VL_NNCONV - CNN convolution.
Y = VL_NNCONV(X, F, B) computes the convolution of the image X with the filter bank F and biases B. If B is the empty matrix, then no biases are added. If F is the empty matrix, then the function does not filter the image, but still adds the biases and applies downsampling and padding as explained below.
X is an array of dimension H x W x C x N where (H,W) are the height and width of the image stack, C is the number of feature channels, and N is the number of images in the batch.
F is an array of dimension FW x FH x FC x K where (FH,FW) are the filter height and width and K the number o filters in the bank. FC is the number of feature channels in each filter and must match the number of feature channels C in X. Alternatively, FC can
divide* the C; in this case, filters are assumed to form G=C/FC
groups* of equal size (where G must divide K). Each group of
filters works on a consecutive subset of feature channels of the input array X.
[DX, DF, DB] = VL_NNCONV(X, F, B, DY) computes the derivatives of the operator projected onto P. DX, DF, DB, and DY have the same dimensions as X, F, B, and Y, respectively. In particular, if B is the empty matrix, then DB is also empty.
VL_NNCONV() implements a special fully-connected mode: when the support of the filters matches exactly the support of the input image, the code uses an optimized path for faster computation.

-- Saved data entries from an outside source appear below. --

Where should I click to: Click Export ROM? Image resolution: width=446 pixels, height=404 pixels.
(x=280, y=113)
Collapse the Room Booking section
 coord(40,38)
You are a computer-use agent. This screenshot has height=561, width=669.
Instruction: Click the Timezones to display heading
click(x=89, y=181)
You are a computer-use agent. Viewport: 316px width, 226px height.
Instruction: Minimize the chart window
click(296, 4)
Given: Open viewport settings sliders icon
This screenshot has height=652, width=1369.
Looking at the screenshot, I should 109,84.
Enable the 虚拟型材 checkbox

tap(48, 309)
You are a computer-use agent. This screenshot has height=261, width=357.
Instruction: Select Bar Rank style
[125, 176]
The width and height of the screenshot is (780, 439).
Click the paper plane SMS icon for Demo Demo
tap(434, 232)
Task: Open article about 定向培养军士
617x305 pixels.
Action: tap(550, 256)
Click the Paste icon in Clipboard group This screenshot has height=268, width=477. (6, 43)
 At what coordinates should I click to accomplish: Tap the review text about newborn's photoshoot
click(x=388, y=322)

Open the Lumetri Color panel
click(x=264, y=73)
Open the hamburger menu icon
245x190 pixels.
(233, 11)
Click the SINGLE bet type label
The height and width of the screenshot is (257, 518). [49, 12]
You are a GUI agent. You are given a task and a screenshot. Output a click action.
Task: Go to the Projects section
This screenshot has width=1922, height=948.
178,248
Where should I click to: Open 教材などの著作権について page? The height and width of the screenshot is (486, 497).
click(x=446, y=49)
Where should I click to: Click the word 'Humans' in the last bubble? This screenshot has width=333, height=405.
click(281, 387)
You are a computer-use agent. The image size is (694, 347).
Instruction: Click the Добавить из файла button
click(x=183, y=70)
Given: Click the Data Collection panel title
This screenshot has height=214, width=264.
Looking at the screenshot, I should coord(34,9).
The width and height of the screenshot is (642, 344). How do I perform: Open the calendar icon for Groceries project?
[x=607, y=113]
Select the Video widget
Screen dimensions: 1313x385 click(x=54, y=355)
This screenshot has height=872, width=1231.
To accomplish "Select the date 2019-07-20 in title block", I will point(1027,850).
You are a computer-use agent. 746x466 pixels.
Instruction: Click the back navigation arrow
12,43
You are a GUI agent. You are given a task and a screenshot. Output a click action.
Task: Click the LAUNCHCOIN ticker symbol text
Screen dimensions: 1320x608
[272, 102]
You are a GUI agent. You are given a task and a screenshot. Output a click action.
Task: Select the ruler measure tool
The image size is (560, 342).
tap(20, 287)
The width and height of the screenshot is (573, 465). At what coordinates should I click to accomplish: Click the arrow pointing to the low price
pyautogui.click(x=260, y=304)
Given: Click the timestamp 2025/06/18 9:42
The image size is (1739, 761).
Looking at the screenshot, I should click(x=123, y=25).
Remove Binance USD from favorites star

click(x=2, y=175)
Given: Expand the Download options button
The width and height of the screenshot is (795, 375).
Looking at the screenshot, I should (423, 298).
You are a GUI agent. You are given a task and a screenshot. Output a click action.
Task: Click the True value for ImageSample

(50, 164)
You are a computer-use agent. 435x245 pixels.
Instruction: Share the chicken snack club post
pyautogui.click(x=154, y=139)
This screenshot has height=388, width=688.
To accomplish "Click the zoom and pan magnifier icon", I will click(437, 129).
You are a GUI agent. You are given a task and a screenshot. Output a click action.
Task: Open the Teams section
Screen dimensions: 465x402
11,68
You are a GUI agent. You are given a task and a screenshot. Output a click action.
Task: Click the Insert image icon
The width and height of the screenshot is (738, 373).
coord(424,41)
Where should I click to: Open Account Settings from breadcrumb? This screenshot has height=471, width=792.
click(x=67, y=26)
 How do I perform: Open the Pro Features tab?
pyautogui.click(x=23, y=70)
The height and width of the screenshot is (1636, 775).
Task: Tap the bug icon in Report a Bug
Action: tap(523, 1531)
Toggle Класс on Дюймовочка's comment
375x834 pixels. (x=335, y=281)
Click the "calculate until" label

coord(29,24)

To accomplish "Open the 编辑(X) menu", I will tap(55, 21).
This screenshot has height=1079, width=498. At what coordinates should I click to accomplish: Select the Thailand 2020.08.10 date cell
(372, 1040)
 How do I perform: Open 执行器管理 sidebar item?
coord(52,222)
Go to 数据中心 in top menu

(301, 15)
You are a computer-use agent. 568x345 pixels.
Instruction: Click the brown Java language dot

VL_NNCONV(..., 'option', value, ...) accepts the following options:
Set the output stride or downsampling factor. If the value is a scalar, then the same stride is applied to both vertical and horizontal directions; otherwise, passing [STRIDEY STRIDEX] allows specifying different downsampling factors for each direction.
Set the amount of input padding. Input images are padded with zeros by this number of pixels before the convolution is computed. Passing [TOP BOTTOM LEFT RIGHT] allows specifying different padding amounts for the top, bottom, left, and right sides respectively. Passing a single scalar applies the same padding to all borders.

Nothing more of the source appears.